▶ [Task statement]: Below are the entries; give again exactly the lines from the one mentioning "First name (68, 1289)" through the one mentioning "My study points (957, 2225)", inclusive.
::: Information shown :::
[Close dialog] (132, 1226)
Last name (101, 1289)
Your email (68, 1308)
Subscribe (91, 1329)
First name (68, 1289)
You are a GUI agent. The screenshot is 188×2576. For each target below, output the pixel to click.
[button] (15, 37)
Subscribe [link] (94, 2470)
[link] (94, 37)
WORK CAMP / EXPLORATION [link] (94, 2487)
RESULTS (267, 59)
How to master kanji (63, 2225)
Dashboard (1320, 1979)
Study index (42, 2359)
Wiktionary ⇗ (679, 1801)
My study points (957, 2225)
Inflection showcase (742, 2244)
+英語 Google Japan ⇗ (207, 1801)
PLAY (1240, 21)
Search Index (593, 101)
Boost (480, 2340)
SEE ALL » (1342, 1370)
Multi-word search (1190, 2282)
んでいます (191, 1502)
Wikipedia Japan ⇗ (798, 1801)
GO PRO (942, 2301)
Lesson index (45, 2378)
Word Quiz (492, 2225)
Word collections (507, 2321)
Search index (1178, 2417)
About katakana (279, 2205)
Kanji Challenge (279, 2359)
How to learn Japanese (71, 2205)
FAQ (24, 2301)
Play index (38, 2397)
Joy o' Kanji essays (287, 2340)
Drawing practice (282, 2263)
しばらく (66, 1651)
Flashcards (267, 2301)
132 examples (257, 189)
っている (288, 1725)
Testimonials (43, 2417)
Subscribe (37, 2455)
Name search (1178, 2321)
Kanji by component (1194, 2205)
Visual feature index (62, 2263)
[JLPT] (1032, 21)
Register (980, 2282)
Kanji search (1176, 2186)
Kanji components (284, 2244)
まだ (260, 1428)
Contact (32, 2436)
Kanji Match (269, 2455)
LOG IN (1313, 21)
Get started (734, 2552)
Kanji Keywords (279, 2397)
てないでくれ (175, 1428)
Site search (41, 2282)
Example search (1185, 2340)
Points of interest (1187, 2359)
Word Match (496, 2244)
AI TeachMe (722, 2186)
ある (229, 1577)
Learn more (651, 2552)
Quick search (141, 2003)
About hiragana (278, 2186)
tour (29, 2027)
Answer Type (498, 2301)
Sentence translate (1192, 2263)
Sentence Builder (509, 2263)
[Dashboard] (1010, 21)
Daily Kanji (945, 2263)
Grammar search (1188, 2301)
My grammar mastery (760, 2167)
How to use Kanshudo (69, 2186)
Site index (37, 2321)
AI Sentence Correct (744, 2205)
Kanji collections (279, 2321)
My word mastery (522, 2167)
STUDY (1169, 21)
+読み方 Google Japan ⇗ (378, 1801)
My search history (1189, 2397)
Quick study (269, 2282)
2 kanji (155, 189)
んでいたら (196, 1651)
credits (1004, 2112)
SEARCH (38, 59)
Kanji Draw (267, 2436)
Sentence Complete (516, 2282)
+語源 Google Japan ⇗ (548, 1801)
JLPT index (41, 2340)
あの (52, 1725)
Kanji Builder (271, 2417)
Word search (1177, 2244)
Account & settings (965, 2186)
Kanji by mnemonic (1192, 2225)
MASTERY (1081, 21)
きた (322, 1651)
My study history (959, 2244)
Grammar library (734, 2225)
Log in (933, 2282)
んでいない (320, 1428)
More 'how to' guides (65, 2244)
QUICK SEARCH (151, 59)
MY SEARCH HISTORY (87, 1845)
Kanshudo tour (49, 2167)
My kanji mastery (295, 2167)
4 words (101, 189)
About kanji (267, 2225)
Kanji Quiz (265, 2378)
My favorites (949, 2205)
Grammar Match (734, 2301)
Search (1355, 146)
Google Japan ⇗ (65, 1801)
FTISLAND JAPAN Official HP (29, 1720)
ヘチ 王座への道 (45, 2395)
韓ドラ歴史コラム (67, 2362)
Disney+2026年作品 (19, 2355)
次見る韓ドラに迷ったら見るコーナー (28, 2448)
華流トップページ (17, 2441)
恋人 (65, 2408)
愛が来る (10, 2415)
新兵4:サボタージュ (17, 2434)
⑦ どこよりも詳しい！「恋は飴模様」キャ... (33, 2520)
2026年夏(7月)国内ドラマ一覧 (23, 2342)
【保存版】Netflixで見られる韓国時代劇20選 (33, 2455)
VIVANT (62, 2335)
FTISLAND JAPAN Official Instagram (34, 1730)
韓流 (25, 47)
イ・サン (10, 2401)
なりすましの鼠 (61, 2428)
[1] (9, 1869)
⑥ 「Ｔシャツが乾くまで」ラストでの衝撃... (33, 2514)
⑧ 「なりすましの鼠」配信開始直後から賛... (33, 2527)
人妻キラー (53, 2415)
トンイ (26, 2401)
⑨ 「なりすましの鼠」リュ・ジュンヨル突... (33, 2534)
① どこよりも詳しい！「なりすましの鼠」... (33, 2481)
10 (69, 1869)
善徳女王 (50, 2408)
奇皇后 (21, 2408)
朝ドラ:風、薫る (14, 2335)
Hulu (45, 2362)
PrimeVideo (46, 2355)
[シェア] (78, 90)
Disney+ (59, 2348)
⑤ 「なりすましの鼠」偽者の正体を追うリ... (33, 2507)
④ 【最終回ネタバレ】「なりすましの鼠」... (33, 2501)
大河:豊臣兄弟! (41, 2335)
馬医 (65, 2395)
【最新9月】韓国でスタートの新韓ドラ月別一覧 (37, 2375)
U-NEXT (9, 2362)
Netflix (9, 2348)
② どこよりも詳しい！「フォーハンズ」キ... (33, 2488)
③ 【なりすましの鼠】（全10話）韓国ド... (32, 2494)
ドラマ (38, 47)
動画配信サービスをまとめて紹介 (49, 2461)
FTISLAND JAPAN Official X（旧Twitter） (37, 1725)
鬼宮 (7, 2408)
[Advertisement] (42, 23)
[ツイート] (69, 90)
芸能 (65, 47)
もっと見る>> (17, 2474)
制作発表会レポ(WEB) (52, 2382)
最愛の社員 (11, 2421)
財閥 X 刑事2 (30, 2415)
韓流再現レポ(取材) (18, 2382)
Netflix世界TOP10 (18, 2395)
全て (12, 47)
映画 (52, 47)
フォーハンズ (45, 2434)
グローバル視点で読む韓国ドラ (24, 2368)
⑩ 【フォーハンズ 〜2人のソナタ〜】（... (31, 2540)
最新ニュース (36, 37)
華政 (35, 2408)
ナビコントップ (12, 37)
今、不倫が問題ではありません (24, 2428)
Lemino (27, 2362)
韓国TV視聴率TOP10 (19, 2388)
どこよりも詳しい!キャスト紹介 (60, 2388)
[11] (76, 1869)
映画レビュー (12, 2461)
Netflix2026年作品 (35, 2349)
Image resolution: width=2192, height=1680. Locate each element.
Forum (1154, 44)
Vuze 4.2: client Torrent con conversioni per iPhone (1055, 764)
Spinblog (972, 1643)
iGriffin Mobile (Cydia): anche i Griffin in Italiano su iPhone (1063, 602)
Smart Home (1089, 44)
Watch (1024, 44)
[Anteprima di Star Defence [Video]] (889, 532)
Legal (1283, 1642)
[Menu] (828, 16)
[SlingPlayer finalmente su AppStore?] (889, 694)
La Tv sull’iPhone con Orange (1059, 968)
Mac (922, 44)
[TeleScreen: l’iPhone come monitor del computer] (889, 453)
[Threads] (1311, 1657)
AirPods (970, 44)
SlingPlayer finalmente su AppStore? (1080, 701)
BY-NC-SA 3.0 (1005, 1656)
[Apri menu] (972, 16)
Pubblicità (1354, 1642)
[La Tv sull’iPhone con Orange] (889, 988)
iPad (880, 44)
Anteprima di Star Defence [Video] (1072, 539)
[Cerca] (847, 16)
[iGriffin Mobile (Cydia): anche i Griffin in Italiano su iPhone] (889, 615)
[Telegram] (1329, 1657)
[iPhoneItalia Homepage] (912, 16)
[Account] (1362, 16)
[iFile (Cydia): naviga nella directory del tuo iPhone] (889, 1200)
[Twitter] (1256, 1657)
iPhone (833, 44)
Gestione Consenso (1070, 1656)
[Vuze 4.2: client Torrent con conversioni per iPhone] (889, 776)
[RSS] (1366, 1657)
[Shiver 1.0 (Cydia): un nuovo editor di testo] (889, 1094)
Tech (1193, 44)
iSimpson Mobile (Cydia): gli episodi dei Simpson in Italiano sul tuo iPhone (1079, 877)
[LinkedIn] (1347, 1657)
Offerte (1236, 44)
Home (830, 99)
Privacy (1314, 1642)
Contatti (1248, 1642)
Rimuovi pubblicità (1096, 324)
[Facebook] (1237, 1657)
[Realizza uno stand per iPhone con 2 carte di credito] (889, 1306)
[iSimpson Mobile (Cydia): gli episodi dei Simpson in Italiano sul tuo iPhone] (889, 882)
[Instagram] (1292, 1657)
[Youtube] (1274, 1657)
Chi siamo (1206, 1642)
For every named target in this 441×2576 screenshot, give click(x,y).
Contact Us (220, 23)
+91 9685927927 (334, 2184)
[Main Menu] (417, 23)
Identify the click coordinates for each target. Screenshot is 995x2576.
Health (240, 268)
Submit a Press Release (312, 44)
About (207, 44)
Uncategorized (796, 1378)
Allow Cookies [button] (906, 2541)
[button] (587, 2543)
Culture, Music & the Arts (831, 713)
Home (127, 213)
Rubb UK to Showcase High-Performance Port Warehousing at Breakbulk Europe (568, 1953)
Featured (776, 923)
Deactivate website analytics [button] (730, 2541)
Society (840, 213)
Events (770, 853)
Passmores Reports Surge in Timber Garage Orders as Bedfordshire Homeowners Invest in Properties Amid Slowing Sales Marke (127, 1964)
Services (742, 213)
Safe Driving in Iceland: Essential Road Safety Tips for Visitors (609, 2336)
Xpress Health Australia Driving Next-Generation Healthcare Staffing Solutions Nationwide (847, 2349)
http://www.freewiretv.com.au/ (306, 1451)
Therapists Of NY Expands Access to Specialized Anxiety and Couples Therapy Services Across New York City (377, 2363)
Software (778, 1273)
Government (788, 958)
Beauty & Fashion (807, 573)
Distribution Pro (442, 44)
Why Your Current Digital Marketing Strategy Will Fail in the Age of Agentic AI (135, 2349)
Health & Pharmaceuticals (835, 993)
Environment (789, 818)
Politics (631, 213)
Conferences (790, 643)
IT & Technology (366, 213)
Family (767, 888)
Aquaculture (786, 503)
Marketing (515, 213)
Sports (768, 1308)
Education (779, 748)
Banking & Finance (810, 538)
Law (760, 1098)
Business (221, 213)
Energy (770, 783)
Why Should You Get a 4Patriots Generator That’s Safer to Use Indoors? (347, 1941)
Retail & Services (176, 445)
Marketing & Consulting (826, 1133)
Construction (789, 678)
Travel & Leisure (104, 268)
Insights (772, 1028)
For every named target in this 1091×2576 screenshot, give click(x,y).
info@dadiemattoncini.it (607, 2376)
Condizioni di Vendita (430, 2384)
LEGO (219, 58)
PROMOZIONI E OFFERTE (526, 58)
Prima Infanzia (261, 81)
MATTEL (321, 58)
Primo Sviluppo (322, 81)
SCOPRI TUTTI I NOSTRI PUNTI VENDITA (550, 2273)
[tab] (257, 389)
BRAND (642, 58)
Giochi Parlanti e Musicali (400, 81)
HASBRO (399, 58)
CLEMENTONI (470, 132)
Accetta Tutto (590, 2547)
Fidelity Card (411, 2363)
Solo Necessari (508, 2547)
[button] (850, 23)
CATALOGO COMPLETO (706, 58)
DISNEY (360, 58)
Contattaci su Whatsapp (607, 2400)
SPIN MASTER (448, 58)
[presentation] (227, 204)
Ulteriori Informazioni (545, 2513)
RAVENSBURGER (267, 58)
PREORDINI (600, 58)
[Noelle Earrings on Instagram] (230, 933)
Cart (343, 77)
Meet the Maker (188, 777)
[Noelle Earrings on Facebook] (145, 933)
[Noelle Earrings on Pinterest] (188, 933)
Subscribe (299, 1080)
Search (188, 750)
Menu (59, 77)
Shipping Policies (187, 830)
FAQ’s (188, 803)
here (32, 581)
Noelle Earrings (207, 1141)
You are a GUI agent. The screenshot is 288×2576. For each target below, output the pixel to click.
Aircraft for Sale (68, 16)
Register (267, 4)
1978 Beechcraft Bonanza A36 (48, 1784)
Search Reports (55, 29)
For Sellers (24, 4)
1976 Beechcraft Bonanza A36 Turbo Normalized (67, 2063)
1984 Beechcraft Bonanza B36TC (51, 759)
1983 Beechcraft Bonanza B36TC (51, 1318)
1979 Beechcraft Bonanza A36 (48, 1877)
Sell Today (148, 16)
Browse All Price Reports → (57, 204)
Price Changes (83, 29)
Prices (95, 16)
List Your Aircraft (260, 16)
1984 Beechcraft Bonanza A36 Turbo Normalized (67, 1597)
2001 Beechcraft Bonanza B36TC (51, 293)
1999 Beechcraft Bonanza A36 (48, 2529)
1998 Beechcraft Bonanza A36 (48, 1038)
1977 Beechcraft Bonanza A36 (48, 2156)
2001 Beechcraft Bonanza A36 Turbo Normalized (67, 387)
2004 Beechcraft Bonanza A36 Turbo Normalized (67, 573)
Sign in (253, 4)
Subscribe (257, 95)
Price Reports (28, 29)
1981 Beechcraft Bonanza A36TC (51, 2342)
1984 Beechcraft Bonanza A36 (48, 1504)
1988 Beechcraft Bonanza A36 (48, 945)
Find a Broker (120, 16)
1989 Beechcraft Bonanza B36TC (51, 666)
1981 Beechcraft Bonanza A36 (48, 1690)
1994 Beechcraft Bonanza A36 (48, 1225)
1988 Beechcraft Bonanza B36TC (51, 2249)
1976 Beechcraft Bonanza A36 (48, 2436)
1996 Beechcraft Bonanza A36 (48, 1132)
:::
▶ [Response below]:
First name (68, 1289)
You are a GUI agent. The screenshot is 188×2576. For each target below, output the pixel to click.
[button] (15, 37)
Subscribe [link] (94, 2470)
[link] (94, 37)
WORK CAMP / EXPLORATION [link] (94, 2487)
RESULTS (267, 59)
How to master kanji (63, 2225)
Dashboard (1320, 1979)
Study index (42, 2359)
Wiktionary ⇗ (679, 1801)
My study points (957, 2225)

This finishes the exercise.